I hated that House had gone insane after the breakup, setting his self-destructive button to “11.” But it is perfectly in character. We know he fell apart after he and Stacy broke up. I don’t imagine he sat in a corner and cried; I do imagine that he set out to destroy himself, leaving Wilson to pick up the pieces.
Yes, he indulges himself with a bevy of hookers, trying to bury his pain over the breakup. Yes, he tries his best to hurt Cuddy back, finding no satisfaction in it. Those two episodes following “Bombshells” are very hard to watch, but not because they are “bad.”
I’m certainly disappointed that the pivotal House-Cuddy relationship fell apart so quickly after a multi-year build up, although in “real time” they’d been together nearly a year. But, I’m a big fan of the boy meet girl-boy loses girl dramatic structure, so I’m not entirely sure if in the end, we don’t see House back together with Cuddy (or even Stacy, for that matter).
But the comments from some long-time fans, many of whose opinions I’ve respected since almost the start of the series, have to make me wonder whether there’s something I’m missing? Has the series begun to lose a step? Or has genuine disappointment with the series’ main story arc formed a tipping point after which all the small irritants become now become magnified?
Does, then, the tolerance for those smaller annoyances (like plot holes, timeline goofs, or temporarily setting a favored character into the background, for example) depend on your disappointment with the larger story? Have the little things that have annoyed many viewers for years come into high relief and hence a step too far, after sending House tumbling once again very close to the abyss as he had been in the aftermath of “Bombshells?” (And for other fans with the scuttling of Jennifer Morrison’s Cameron?)
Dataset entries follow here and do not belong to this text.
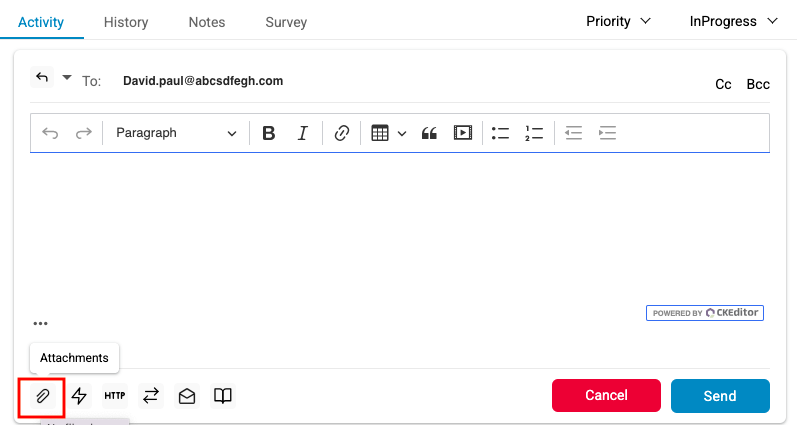This screenshot has height=425, width=797.
Task: Open the Survey tab
Action: pos(286,22)
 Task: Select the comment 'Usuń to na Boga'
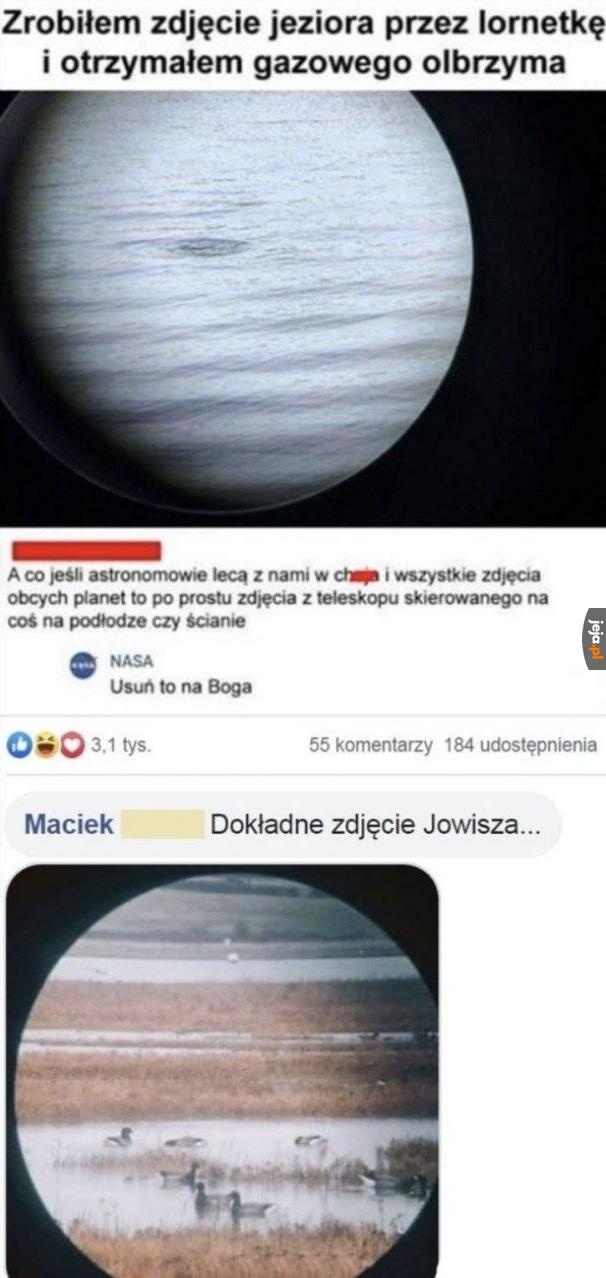coord(180,687)
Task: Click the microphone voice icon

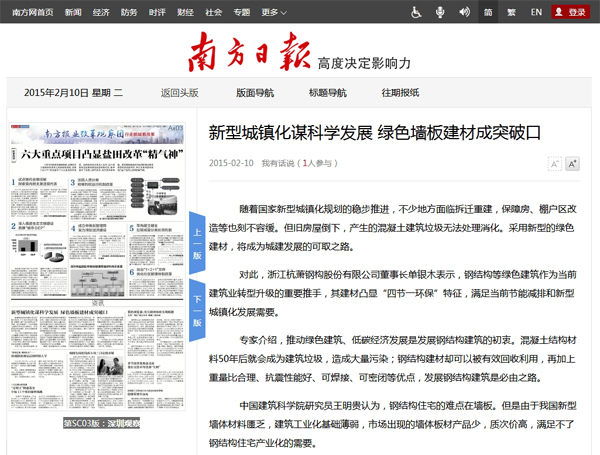Action: point(440,12)
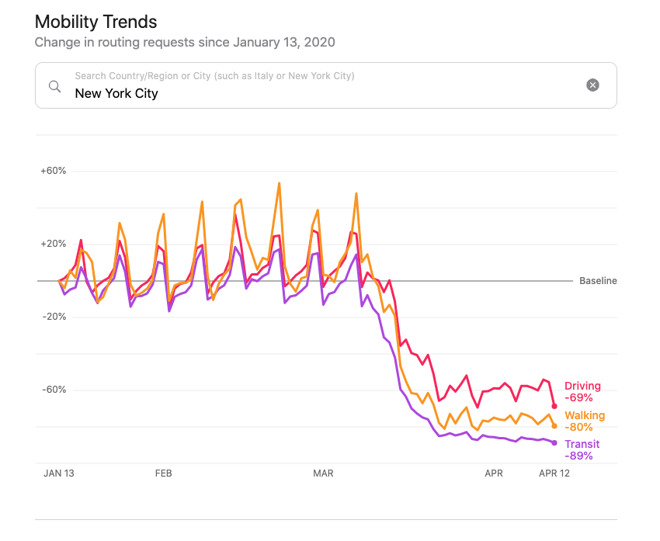Screen dimensions: 660x541
Task: Click the red Driving line endpoint dot
Action: pos(555,405)
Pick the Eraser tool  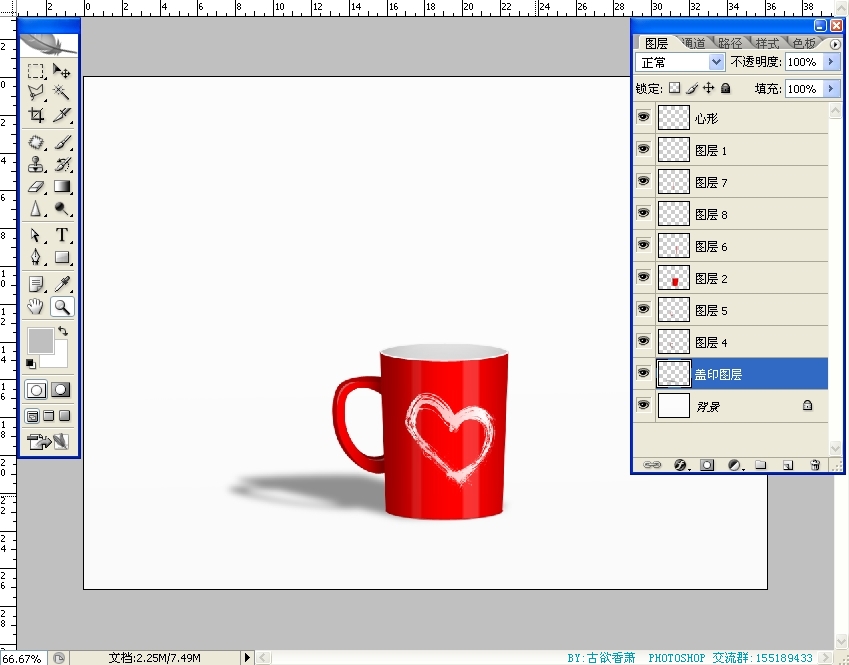(36, 187)
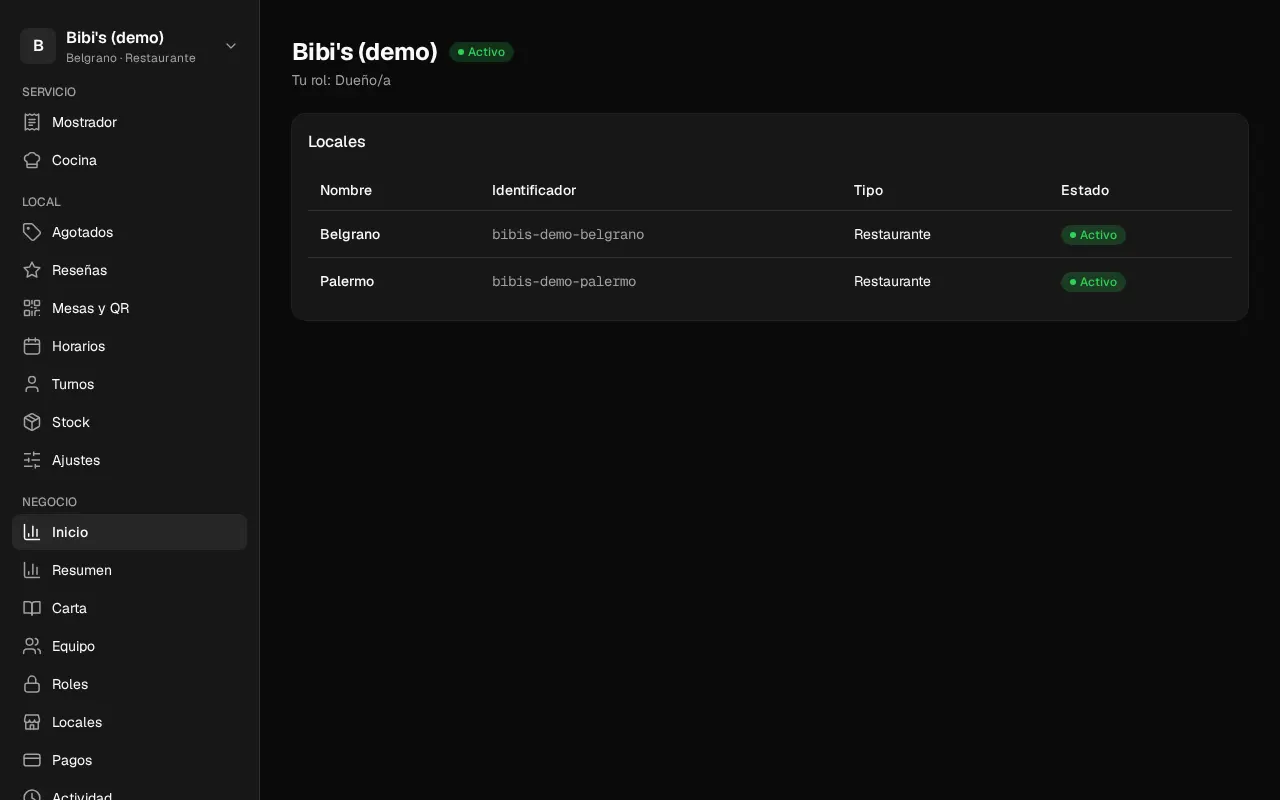The width and height of the screenshot is (1280, 800).
Task: Click the Horarios calendar icon
Action: 32,346
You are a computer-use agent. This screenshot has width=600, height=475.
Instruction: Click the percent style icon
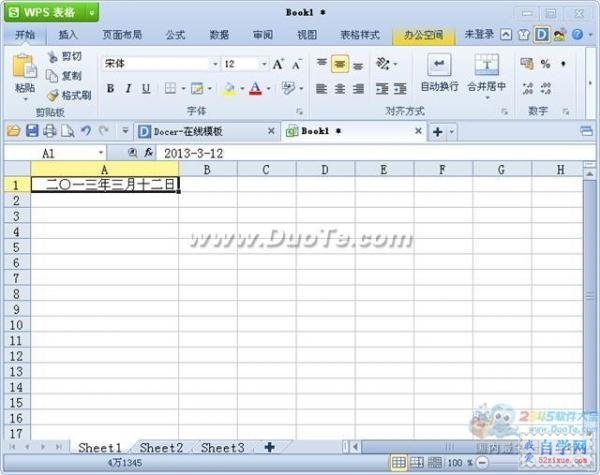tap(545, 64)
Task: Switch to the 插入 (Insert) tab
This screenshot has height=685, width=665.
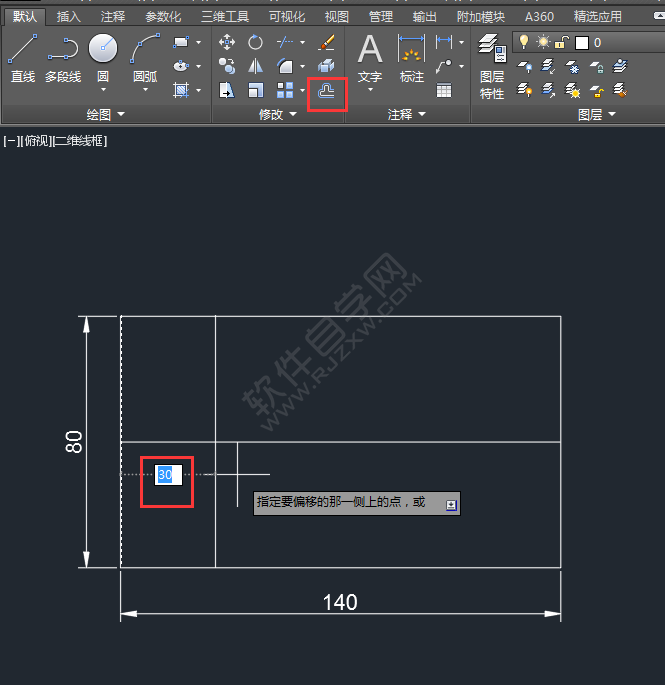Action: point(69,17)
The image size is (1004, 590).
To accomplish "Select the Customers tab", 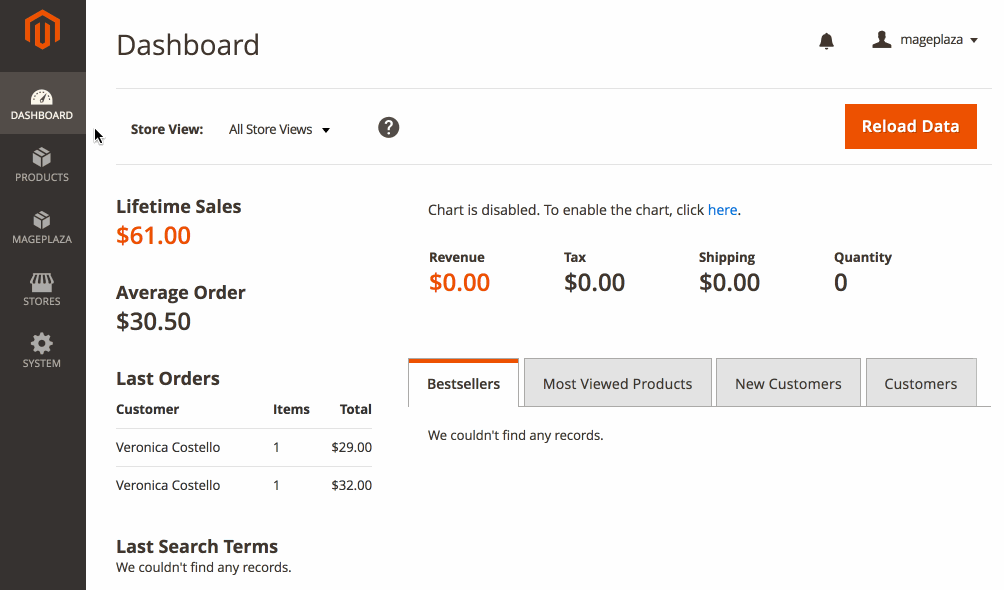I will pos(921,383).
In seasons past we’ve heard some of the same complaints: too little House, the absence of clinic beats, too little interaction between House and the patient; House isn’t being serious enough; House’s misery is to unrelenting. I would agree with many of those grievances and have aired them myself. Where I disagree is in the notion that the writing has suddenly become “bad,” and that the overall story has derailed into a black hole.
Although I’m disappointed that House and Cuddy’s relationship ends in “Bombshells,” I’m not unhappy with the show; I don’t think it’s necessarily time for House to be happy and healed. I’m also an unrepentant angst whore, so I would not be crazy about a happy and lighthearted House, if that ever happened for very long. Does he deserve happiness? Absolutely. Does he deserve to be loved? Of course. And I’m thrilled we’ve gotten to see this side of him during Season 7. But where would they go from here?
I know the one of the series’ main tropes is that “people don’t change,” and I accept that. People can want to change; people can reveal heretofore repressed and hidden parts of themselves, but they are who they are. They can cope better or worse as the years pass, and their own situation and relationships change around them, but the fundamental person doesn’t change. Maybe House can learn to better cope with life (and perhaps this is a perfect opportunity for the return of Dr. Nolan, the wonderful Andre Braugher!), but he is who he is.